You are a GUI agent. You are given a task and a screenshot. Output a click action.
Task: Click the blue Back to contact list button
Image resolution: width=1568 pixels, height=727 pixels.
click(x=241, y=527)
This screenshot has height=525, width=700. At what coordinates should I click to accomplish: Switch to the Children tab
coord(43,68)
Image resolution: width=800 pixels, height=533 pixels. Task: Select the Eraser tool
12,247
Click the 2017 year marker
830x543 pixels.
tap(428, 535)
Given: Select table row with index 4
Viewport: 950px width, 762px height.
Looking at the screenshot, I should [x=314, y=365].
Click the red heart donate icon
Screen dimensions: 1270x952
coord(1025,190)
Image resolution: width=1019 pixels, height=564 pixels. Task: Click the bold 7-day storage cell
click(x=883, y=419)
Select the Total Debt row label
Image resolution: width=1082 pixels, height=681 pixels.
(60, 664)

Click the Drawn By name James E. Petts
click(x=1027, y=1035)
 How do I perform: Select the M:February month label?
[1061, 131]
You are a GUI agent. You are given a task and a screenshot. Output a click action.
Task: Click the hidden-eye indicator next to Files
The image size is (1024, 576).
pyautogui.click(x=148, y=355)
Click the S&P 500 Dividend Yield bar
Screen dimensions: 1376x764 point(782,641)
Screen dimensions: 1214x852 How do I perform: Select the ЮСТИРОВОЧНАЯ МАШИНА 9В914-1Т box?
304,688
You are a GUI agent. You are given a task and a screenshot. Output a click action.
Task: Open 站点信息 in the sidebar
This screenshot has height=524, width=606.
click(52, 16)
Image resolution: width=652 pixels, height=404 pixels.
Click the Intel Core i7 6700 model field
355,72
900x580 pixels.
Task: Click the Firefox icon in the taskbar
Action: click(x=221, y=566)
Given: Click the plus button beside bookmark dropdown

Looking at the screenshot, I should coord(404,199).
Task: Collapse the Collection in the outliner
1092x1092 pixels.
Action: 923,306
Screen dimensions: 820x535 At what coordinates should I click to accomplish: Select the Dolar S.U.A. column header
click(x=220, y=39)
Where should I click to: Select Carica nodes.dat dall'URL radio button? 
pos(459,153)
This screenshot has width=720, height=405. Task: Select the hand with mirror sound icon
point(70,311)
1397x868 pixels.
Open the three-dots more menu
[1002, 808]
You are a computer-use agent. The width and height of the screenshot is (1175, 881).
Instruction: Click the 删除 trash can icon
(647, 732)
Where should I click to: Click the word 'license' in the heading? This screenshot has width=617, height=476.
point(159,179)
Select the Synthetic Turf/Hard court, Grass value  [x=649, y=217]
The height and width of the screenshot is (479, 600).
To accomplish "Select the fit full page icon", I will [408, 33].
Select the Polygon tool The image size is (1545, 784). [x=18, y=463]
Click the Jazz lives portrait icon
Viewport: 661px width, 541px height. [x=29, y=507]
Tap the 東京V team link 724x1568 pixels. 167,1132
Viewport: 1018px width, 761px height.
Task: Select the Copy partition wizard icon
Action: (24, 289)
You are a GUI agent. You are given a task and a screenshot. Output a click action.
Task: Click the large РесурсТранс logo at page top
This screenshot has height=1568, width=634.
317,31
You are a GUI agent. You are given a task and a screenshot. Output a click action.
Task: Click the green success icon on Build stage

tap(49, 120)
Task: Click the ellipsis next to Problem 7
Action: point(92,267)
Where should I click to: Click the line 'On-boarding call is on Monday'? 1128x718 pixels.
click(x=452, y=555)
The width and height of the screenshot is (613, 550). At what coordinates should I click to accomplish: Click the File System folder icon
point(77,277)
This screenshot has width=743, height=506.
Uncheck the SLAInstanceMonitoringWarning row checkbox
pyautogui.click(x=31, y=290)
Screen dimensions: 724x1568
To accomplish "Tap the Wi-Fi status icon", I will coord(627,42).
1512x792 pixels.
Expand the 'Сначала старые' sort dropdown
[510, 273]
*****
:: STATED GOAL ::
Retype all of the lines above so that every character matches.

:: OUTPUT OF THE EXERCISE ::
You are a GUI agent. You are given a task and a screenshot. Output a click action.
Task: Click the blue Back to contact list button
Image resolution: width=1568 pixels, height=727 pixels.
click(x=241, y=527)
This screenshot has height=525, width=700. At what coordinates should I click to accomplish: Switch to the Children tab
coord(43,68)
Image resolution: width=800 pixels, height=533 pixels. Task: Select the Eraser tool
12,247
Click the 2017 year marker
830x543 pixels.
tap(428, 535)
Given: Select table row with index 4
Viewport: 950px width, 762px height.
Looking at the screenshot, I should [x=314, y=365].
Click the red heart donate icon
Screen dimensions: 1270x952
coord(1025,190)
Image resolution: width=1019 pixels, height=564 pixels. Task: Click the bold 7-day storage cell
click(x=883, y=419)
Select the Total Debt row label
Image resolution: width=1082 pixels, height=681 pixels.
(60, 664)

Click the Drawn By name James E. Petts
click(x=1027, y=1035)
 How do I perform: Select the M:February month label?
[1061, 131]
You are a GUI agent. You are given a task and a screenshot. Output a click action.
Task: Click the hidden-eye indicator next to Files
The image size is (1024, 576).
pyautogui.click(x=148, y=355)
Click the S&P 500 Dividend Yield bar
Screen dimensions: 1376x764 point(782,641)
Screen dimensions: 1214x852 How do I perform: Select the ЮСТИРОВОЧНАЯ МАШИНА 9В914-1Т box?
304,688
You are a GUI agent. You are given a task and a screenshot. Output a click action.
Task: Open 站点信息 in the sidebar
This screenshot has height=524, width=606.
click(52, 16)
Image resolution: width=652 pixels, height=404 pixels.
Click the Intel Core i7 6700 model field
355,72
900x580 pixels.
Task: Click the Firefox icon in the taskbar
Action: click(x=221, y=566)
Given: Click the plus button beside bookmark dropdown

Looking at the screenshot, I should coord(404,199).
Task: Collapse the Collection in the outliner
1092x1092 pixels.
Action: 923,306
Screen dimensions: 820x535 At what coordinates should I click to accomplish: Select the Dolar S.U.A. column header
click(x=220, y=39)
Where should I click to: Select Carica nodes.dat dall'URL radio button? 
pos(459,153)
This screenshot has width=720, height=405. Task: Select the hand with mirror sound icon
point(70,311)
1397x868 pixels.
Open the three-dots more menu
[1002, 808]
You are a computer-use agent. The width and height of the screenshot is (1175, 881).
Instruction: Click the 删除 trash can icon
(647, 732)
Where should I click to: Click the word 'license' in the heading? This screenshot has width=617, height=476.
point(159,179)
Select the Synthetic Turf/Hard court, Grass value  [x=649, y=217]
The height and width of the screenshot is (479, 600).
To accomplish "Select the fit full page icon", I will [408, 33].
Select the Polygon tool The image size is (1545, 784). [x=18, y=463]
Click the Jazz lives portrait icon
Viewport: 661px width, 541px height. [x=29, y=507]
Tap the 東京V team link 724x1568 pixels. 167,1132
Viewport: 1018px width, 761px height.
Task: Select the Copy partition wizard icon
Action: (24, 289)
You are a GUI agent. You are given a task and a screenshot. Output a click action.
Task: Click the large РесурсТранс logo at page top
This screenshot has height=1568, width=634.
317,31
You are a GUI agent. You are given a task and a screenshot. Output a click action.
Task: Click the green success icon on Build stage

tap(49, 120)
Task: Click the ellipsis next to Problem 7
Action: point(92,267)
Where should I click to: Click the line 'On-boarding call is on Monday'? 1128x718 pixels.
click(x=452, y=555)
The width and height of the screenshot is (613, 550). At what coordinates should I click to accomplish: Click the File System folder icon
point(77,277)
This screenshot has width=743, height=506.
Uncheck the SLAInstanceMonitoringWarning row checkbox
pyautogui.click(x=31, y=290)
Screen dimensions: 724x1568
To accomplish "Tap the Wi-Fi status icon", I will coord(627,42).
1512x792 pixels.
Expand the 'Сначала старые' sort dropdown
[510, 273]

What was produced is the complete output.